KT is targeting smaller manufacturers in South Korea to drive new growth, with plans to introduce a smart factory offering in the second half of the year to help companies improve economies of scale and lower costs.

  • “Large manufacturers are going digital, but ICT is not applied to the same degree at smaller factories, which have little automation,” Kim Gwang-dong, SVP of future convergence policy at KT said.
  • “5G can drive digital transformation at these companies, and we are looking to them as a growth engine.” KT will manage a factory’s ICT requirements end-to-end. It aims to have 1,000 to 10,000 factories running on the smart platform by 2025.

LG Uplus

The CTO of LG Uplus Sangmin Lee mentioned at the 5G Leaders’ CxO Summit yesterday that 5G usage is averaging 1.3GB per day, up from 400MB with LTE. High usage of AR and VR functionalities are already driving 20% of 5G traffic comparing to 5% in LTE.

Kim Dae-hee of LGUplus says #5G coverage is limited to greater Seoul and other major cities but has plans to cover 85 cities and 90% of the population by end 2019. Will reach the level of LTE by the end of 2022. Monthly data usage up 3-fold to 30GB from LTE.

SKT

Lee Jong-min, head of SKT technology innovation group, claims it offers speeds of 2.7Gb/s, the fastest in Korea, using a dual 4G/5G network configuration.
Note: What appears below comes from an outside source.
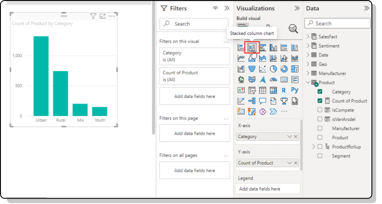Expand the ProductRollup hierarchy
Screen dimensions: 382x204
coord(314,147)
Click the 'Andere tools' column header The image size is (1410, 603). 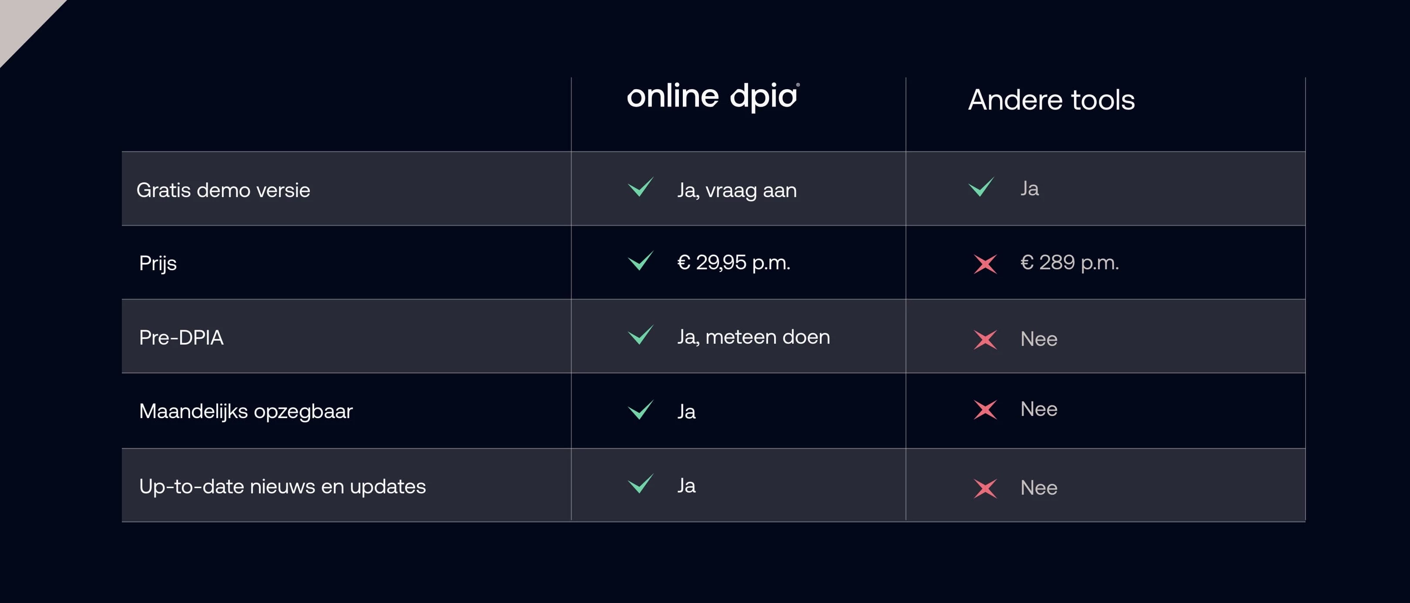point(1051,100)
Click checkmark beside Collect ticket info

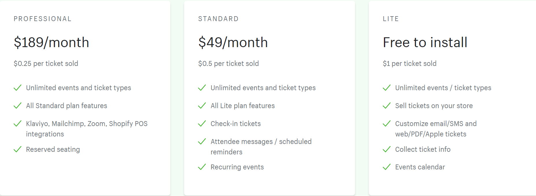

On its ‘T real’ platform it launched two AR/VR services for children

 

Hutchison Europe

  • John Blackmore, director of regulatory affairs at Hutchison Europe, said we need dialog between regulators and operators beyond the national level… otherwise, there is risk 5G could fragment

 IMDA Singapore

  • Harin Grewal at IMDA says Singapore is looking at 5G not just for higher bandwidth. It will assign 5G spectrum between Dec and Feb, with the first 5G services likely coming in 2021. “I hope the ecosystem for standalone is in place by late 2020 or early 2021.”

 A+E Network Korea

  • Soh Young-sun, A&E Korea (media), notes low-latency and multi-connectivity are more important than faster speeds. Says #5G is enabling it to develop new types of content, such as Sync View at the winter Olympics last year which gives the audience view of athletes

InterVest

  • Simon Baek from InterVest pointed out that efforts in Korea to support tech start-ups are insufficient. The top two tech start-ups in the country have only about $30 million in total funding – Chinese start-ups are 100-times better funded than in Korea. Only one Korean AI start-up is in the top 100 globally. He said talent from renowned companies want to set up start-ups outside of Korea because it’s easier to get funding, noting Axiata, Ooredoo, and Etisalat invest in more start-ups than the country’s mobile players.
  • 5G can accelerate things like AI development, but “developing a 5G platform is not enough,” Baek said. In addition to incubation and acceleration of promising companies, they also need hands-on financial support.

5G experience site visit tour by KT

Future-in Lab of KT: KT Corporation Institute of Convergence Technology has 3 R&D centers: infra, service and convergence. Employs 616 researchers/staff and covers 49,318 sqm. 2018 R&D budget was $228M. Q1 CapEx was $463M, mostly on 5G. Target investing $8.1B in 5G in next 5 years.